**** Selected extract
# My kitten



## jobrian (Dec 15, 2007)

Has anyone got any good advice about how I can get my kitten to use the litter tray?
Also whats the best thing to use to clean up!


----------



## Lisa M (Dec 30, 2007)

i always place my kittens in the litter tray straight after each time they eat. i sometimes even help them scrat in the tray with their paw so they get a feel for what it is. Eventually after this happening everytime they eat or if they pee outside of the tray they get the nack of it. They do like to be clean.
I clean out the tray with special spray from the petshop designed to get rid of odours.
You can actually buy a spray that encourages kittens to pee in the box too.


----------



## may (Nov 2, 2007)

If your kitten pee's on the carpet and you have a stain clean it with white vinegar
Are you using the same litter the breeder used ? if not then change the litter as some cat/kittens are fussy


----------



## Guest (Jan 4, 2008)
********
Given task A -
In the kitten litter thread, what does may suggest using on a carpet stain from kitten pee?
Given task B -
Continue the kitten litter thread from the point where the text stops.
**** Information shown
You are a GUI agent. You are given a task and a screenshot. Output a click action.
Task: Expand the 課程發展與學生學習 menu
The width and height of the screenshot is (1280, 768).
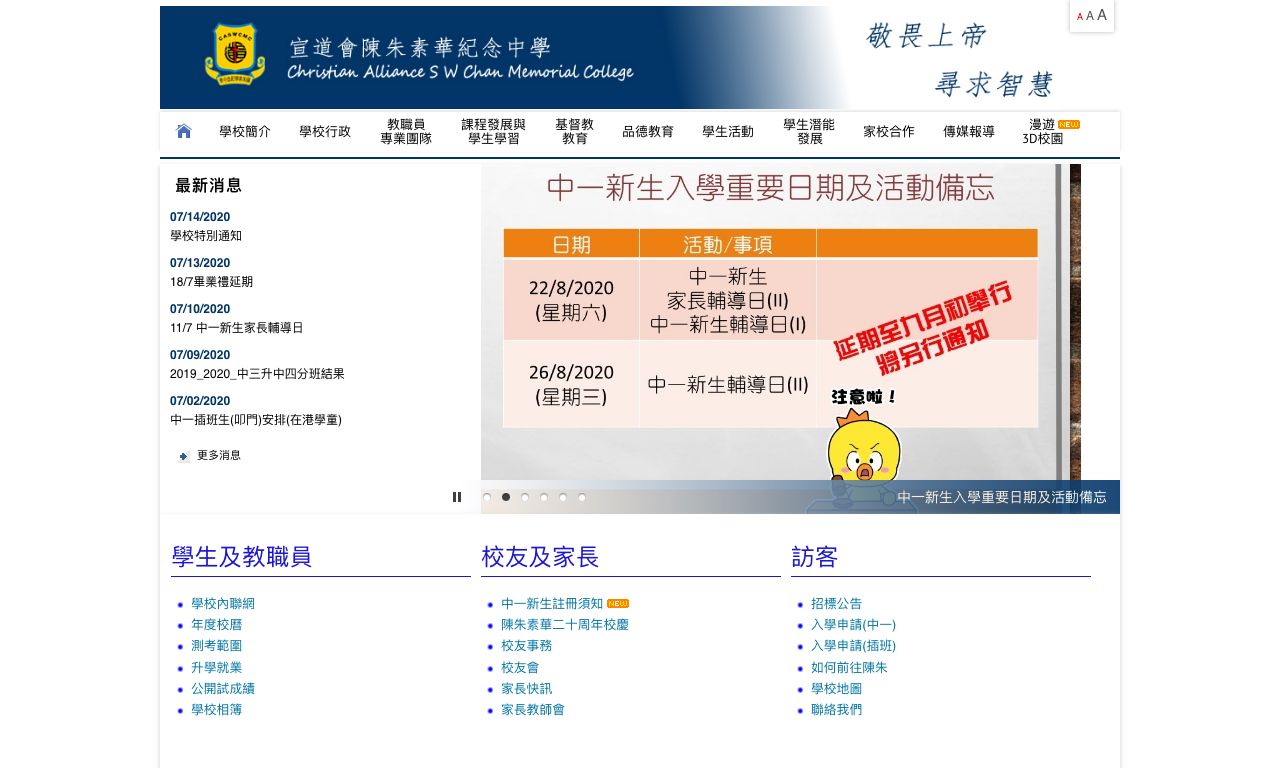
********
Written reply A -
White vinegar.

Written reply B -
jobrian said:


> Has anyone got any good advice about how I can get my kitten to use the litter tray?
> Also whats the best thing to use to clean up!


He probably was not trained. You'll need to spend a few hours with him; in a room with litter tray. Watch him - as soon as baby will start looking for a place to wee - take him very gently and place into litter tray. May be after he will leave a "mark" in litter tray and scoop litle bit - he could learn. May be you will need to repeit it a few times. 
Also - many cats prefer to have separate trays for wee and poo.


----------



## Dawny (Nov 26, 2007)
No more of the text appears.